Ирина Машинская. Стихотворения. М., Издание Е. Пахомовой [ЛИА Р. Элинина], 2001, 104 стр
Ирина Машинская начала регулярно публиковаться уже за рубежом вскоре после отъезда в Америку в 1991 году (на родине до этого увидела свет лишь дебютная, оставшаяся единственной «серьезной» подборка в альманахе «Истоки» в 1984-м) и была сразу замечена и достаточно высоко оценена эмигрантской критикой. С тех пор за океаном вышли три ее книги, и только почти десять лет спустя, начиная с появившейся в конце 2000 года последней из них — «Простые времена», она была более-менее внятно помянута и у нас. И вот в Москве выходят ее «Стихотворения» — итоговое избранное за двадцать пять лет работы. Таким образом, в отличие от большинства заметных поэтов нынешнего русского зарубежья, уезжавших уже со сложившейся литературной репутацией, она из тех немногих, чей голос доходит до нас не обратной, но первой волной с того берега. В этом определенная сложность положения Машинской, поскольку то, сказавшееся в ее стихах, что очень важно для покинувших родину, вовсе не обязательно должно стать таковым по сю сторону океана, тут априори неизбежны определенный скептицизм и извечный вопрос о творческой состоятельности эмиграции.
Поэтому приведу полностью стихотворение, вызвавшее, пожалуй, наибольшее число откликов и ставшее визитной карточкой поэта:
Парадоксальные стихи о том, что о чем-то, требующем непременного высказывания, автор сказать «не сумеет», но, как обнаруживаешь по прочтении, весьма впечатляюще говорит. Где не хватает слов, приходит на выручку ритм: то, что неподвластно обычной речи, передается рвущейся и возобновляющейся, тягучей, слегка ностальгической интонацией, накладывающейся на мерный полнозвучный анапест. В афористически отточенном финальном двустишии вместе со сменой-расширением метра происходит неожиданное изменение темы, точнее, перенесение акцента. Невозможность полноценного высказывания «на родном» из сиюминутной констатации после нескольких попыток-воспоминаний внезапно осознается и формулируется как тотальная и неустранимая в принципе неизбежность, поскольку «солнце речи родимой зайдет».
Казалось бы, чисто эмигрантские темы-мотивы.

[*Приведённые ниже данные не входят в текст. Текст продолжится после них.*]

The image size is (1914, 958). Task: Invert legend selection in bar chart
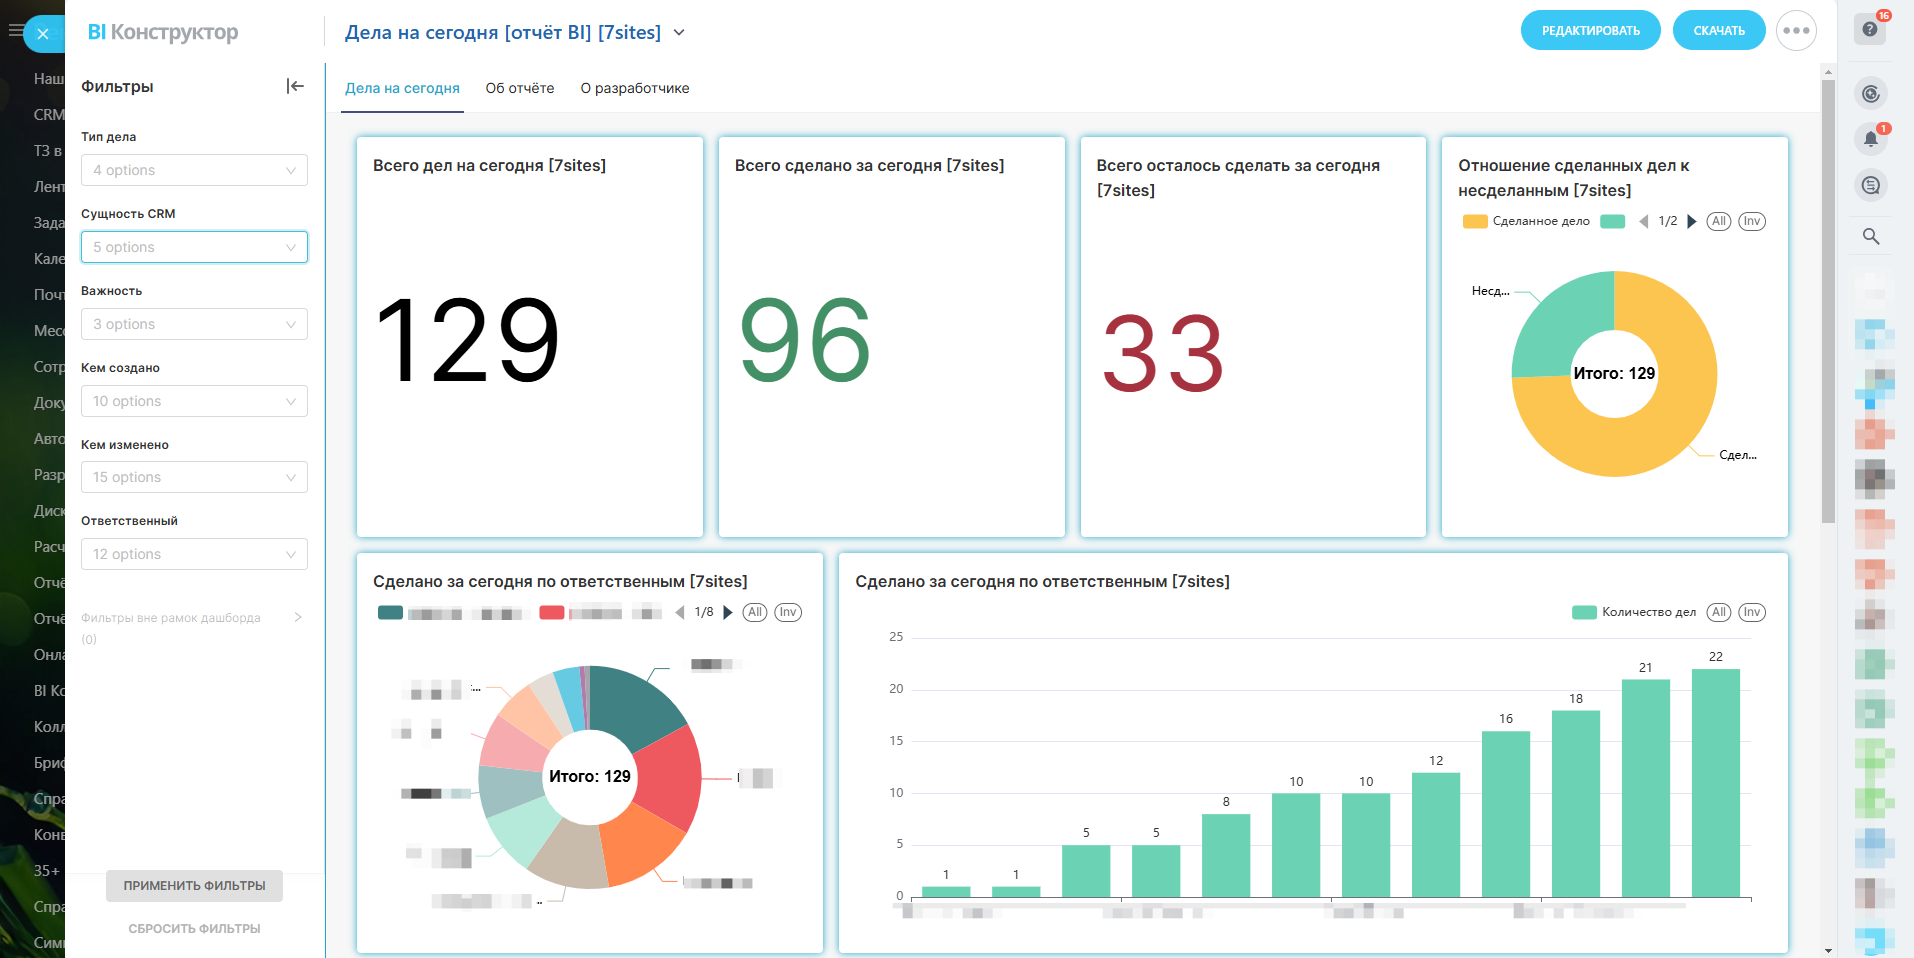1751,612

Что все это может сказать нам, оставшимся со всеми здешними проблемами и никуда уезжать не собирающимся? А то же, что дает любая настоящая поэзия, волшебным образом превращающая частное во всеобщее. Представим, что цитированные строки написаны не «за бугром», а здесь и сейчас. Разве что-то сильно изменится? Разве кризис современной «большой» литературы, ее нечитабельная аморфность — это не «здешнее» переживание-впечатление? Разве не «подкидыш» наш «великий и могучий», без которого «как не впасть в отчаяние» среди засилья всякой розово-черно-желтой мертвечины? Разве не «подкидыш» во времена коммерческо-потребительской («оранальной» — по обидному, но точному пелевинскому выражению) жизненной установки и сам поэт со своими попытками что-то такое высказать на языке куда-то канувшей вечности? Или, как говорит Машинская: «Что в рифму гудеть нам, когда не слыхать отголоска? / Ума ни обмылка не сыщешь, / ни мысли обноска»?

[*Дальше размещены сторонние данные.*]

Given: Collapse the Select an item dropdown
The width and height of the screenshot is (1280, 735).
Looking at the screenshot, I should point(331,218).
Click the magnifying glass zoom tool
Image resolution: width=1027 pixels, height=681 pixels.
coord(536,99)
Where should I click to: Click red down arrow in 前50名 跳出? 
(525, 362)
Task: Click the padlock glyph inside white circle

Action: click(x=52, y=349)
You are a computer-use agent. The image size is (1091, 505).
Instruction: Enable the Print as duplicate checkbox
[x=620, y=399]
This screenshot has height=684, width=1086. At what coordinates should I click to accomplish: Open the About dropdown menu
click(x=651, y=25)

Не менее парадоксальна, чем «на визитке», и вся поэтика Машинской. Сгустки оксюморонных качеств и смыслов гармонично объединяются единством поэтического дыхания и мышления; видимое стремление к простоте и полноте высказывания сочетается со скрытой сложностью и недоговоренностью, почти зашифрованностью, а непринужденная и импровизационная интонация делает почти незаметной техническую изощренность и ориентацию на строгую форму. Но, пожалуй, именно благодаря эмиграции, где языковая изоляция сугуба (по слову нашего поэта, «полуденный мир поражает подобьем устройства. / Переехав, ты только удвоишь размеры изгойства»), где не поблагодушествуешь в бытовой языковой стихии, тамошней Машинской есть о чем сказать, в отличие от многих здешних поэтов. У ее речи есть реальный повод, у ее глагола есть живой побудительный мотив, придающий стихам качества убедительности и подлинности. Но это — более порыв, чем конкретный предмет, более — жест, направление взгляда, подвижная развивающаяся тема, чем очевидный застывший смысл. Вот сказано, казалось бы, просто и даже с пафосом: «Свободы статуя, моя, / моя свобода!», но это — едва ли не об обратном, о том, что и в стране, поставившей свободе статую, та остается для ее паломницы целью едва ли достижимой: «Опять к тебе я не дойду, / видать, по водам…» И далее в захлебе метафор и гипербол: «Я шлю тебе свои суда, / даров подводы, / качающиеся стада / моей свободы» — здесь сразу все вместе: и признание в любви, и горькая самонасмешка разочарования, и какая-то надежда в одеждах отчаяния. Что характерно: пафос лирического высказывания сконцентрирован не столько на «свободе» или ее недостижимости и не на присутствии вместо нее гигантского муляжа, — предметом поэтической рефлексии, причем очевидного отталкивания и преодоления, является сама эта сложившаяся в современной культуре ситуация тотальной подмены ценностей. И это — существенный критерий. Машинская, очевидно, относится к новому, послепостмодернистскому поколению поэтов, которое я назвал бы «новым барокко» из-за характерного сочетания сложной, порой причудливой поэтики и духовной вертикали, сменяющих псевдоренессансную по интеллектуальному размаху, но духовно плоскостную вседозволенность постмодернистских предшественников.